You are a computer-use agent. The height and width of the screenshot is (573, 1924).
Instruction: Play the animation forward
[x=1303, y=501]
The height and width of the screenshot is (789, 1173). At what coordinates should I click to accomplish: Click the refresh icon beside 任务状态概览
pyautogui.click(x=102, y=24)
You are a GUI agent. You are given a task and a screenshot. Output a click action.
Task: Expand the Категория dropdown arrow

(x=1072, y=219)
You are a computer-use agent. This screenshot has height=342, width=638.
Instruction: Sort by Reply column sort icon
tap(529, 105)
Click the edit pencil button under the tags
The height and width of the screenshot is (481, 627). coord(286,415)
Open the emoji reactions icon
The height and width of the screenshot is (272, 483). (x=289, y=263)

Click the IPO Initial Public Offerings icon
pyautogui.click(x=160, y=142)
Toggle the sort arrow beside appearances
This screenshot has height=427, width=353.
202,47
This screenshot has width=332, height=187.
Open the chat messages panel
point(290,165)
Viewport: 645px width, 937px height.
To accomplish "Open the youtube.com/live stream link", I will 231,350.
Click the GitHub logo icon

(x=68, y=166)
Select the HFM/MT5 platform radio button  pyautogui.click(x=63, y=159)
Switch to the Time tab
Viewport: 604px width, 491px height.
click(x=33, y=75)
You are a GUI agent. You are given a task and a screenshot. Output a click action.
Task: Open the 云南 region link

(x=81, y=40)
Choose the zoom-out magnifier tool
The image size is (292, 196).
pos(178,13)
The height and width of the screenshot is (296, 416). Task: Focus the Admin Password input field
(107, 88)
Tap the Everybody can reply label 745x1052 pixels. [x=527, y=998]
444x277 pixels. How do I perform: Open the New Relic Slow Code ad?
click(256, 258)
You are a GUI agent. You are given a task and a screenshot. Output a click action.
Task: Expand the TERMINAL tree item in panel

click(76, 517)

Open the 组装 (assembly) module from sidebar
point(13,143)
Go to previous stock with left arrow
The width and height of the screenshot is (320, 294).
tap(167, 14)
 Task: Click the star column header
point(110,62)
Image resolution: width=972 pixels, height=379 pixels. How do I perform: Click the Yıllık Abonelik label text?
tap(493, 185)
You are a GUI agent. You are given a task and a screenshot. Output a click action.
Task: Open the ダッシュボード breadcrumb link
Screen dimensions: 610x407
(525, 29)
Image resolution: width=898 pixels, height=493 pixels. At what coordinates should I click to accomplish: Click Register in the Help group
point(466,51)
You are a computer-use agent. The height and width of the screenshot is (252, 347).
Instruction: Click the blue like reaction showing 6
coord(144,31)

==================================================

Activity>
Look through the records and copy every line that has the word "computer".

Solution to this exercise>
You are a computer-use agent. The height and width of the screenshot is (573, 1924).
You are a computer-use agent. This screenshot has height=342, width=638.
You are a computer-use agent. The height and width of the screenshot is (252, 347).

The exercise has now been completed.